The power plant was damaged during an earthquake three years ago and continues to releases radioactive water into the sea.
Alaska Department of Environmental Conservation State Director of Environmental Health Elaine Busse Floyd says samples of Alaska fish have been submitted to a Federal Food and Drug Administration testing program.
“We were able to just encourage the FDA to add 20 samples of Alaskan fish to their annual monitoring program to specifically look and test fish for radionuclides,” she said.
Floyd says each Alaska fish sample, is made up of multiple flesh samples from various species including halibut, pollock, sable fish and salmon, including Copper River and Bristol Bay stocks. The samples were sent to an F.D.A. testing lab in Massachusetts in March, the first time Alaska fish has been submitted for testing.
The action follows public concern that prompted the Fairbanks City Council and North Star Borough Assembly to pass resolutions last month urging the state and federal governments to investigate Fukushima radiation in Alaska. Assembly resolution sponsor John Davies pointed to history in advocating for more information.

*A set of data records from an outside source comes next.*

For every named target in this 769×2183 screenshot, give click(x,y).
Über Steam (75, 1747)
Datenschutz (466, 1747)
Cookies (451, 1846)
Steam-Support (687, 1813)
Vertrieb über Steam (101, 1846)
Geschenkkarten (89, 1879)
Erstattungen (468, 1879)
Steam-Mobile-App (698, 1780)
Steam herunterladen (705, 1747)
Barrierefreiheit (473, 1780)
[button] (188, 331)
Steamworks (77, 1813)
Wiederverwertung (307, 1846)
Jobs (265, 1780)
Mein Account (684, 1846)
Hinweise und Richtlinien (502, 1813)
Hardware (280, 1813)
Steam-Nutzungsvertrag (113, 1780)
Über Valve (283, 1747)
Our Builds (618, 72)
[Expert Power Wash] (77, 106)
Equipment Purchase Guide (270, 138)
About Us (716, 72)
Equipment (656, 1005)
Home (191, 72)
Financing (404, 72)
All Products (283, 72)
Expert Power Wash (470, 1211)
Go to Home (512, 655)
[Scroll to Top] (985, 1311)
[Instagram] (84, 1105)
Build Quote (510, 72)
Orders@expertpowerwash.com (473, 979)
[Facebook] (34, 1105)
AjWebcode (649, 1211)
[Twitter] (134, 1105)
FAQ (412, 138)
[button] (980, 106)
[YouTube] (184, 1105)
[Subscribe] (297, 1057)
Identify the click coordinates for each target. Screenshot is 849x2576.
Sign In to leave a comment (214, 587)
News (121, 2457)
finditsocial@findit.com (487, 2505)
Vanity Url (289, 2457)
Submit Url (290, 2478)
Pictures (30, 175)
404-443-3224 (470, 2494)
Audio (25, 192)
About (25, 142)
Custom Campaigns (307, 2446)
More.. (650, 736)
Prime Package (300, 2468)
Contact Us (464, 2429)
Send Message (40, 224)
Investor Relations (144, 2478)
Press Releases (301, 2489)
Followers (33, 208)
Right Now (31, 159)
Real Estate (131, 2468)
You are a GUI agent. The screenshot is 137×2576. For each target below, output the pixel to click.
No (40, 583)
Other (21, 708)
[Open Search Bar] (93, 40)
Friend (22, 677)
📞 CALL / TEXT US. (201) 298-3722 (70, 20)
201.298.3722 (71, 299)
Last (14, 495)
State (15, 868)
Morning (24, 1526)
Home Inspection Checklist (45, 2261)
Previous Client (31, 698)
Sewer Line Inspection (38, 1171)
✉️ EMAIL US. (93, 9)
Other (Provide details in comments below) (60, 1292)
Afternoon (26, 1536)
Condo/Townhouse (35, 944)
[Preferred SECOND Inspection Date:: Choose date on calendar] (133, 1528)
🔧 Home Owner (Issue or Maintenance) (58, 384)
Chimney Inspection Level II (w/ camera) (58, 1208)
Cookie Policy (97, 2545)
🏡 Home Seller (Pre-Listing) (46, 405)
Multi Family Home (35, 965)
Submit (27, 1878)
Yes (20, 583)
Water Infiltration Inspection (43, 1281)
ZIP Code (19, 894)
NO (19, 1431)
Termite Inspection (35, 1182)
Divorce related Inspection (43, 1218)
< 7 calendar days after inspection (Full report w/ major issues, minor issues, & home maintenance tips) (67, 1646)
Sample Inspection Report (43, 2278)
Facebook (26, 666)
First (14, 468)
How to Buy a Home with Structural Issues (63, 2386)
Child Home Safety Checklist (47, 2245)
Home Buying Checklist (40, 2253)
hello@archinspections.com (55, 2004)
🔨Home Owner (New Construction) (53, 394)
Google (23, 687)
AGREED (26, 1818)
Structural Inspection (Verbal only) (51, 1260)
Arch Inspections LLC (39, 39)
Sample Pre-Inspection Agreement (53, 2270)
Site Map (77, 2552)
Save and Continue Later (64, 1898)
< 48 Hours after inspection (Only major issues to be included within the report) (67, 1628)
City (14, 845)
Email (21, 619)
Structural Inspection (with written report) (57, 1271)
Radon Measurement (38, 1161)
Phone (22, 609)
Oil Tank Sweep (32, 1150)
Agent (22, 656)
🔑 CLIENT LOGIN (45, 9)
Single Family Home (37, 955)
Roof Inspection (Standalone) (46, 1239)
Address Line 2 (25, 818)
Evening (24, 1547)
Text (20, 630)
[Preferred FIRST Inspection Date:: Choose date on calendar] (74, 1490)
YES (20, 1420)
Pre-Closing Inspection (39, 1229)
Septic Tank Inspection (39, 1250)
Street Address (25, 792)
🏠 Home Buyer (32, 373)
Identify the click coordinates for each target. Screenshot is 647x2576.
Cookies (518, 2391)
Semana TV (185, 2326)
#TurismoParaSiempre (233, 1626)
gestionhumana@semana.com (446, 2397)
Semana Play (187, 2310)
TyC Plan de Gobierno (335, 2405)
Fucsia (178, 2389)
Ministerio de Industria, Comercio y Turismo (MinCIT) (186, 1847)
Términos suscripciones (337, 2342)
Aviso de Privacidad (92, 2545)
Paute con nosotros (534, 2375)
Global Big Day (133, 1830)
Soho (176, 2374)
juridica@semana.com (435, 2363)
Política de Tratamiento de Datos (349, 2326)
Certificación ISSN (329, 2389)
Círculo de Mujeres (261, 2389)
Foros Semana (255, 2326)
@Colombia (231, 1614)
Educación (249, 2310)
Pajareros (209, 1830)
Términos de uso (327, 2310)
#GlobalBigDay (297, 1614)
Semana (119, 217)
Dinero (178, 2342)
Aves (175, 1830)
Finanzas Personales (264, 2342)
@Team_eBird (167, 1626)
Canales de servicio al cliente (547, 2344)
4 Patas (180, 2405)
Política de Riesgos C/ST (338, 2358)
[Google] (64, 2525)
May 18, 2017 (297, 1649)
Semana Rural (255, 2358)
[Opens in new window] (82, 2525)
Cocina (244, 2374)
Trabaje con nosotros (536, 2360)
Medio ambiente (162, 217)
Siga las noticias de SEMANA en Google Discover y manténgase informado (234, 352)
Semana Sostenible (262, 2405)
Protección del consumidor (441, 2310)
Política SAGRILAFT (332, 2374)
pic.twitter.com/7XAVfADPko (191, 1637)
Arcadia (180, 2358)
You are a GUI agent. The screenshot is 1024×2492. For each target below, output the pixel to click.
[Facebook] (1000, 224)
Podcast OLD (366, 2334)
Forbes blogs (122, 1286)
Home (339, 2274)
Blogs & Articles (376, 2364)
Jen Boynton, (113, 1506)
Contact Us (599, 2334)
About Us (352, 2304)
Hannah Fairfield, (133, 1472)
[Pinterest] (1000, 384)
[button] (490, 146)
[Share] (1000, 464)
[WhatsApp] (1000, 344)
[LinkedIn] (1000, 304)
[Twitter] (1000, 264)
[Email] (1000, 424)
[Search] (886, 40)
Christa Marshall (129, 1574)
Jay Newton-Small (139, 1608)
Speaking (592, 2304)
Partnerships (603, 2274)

“And the troubling thing is that this type of situation follows a pattern; it’s the same pattern that happened after Chernobyl, the same pattern than happened after Three Mile Island, and in fact going back to the atomic test days of the 50s,” he said.
Davies said in the previous incidents Alaskans found out about radiation issues after an initial lack of concern. He says a search for answers on the state website only yielded outdated information.
“But nothing, not data, specifically about Fukushima, and then we read that there are fish companies that are actually paying to have their samples tested because the market is beginning to tell them that they don’t trust,” Davies said.
The state’s Floyd points to federal testing of non-Alaska Pacific fish stocks as well as Alaska air, water and marine debris samples that have shown no significant levels of Fukushima radiation.
“But, I understand that the public feels if you can detect it, it might be an area of concern, but there’s a lot of misinformation and fear about radiation out there and, quite frankly, there’s more background radiation that we are around every day than what we’re at all getting from the Fukushima diasaster,” she said.
Floyd says results from Fukushima radiation testing of Alaska fish are expected back from the FDA in late April.
Dan Bross is a reporter at KUAC in Fairbanks.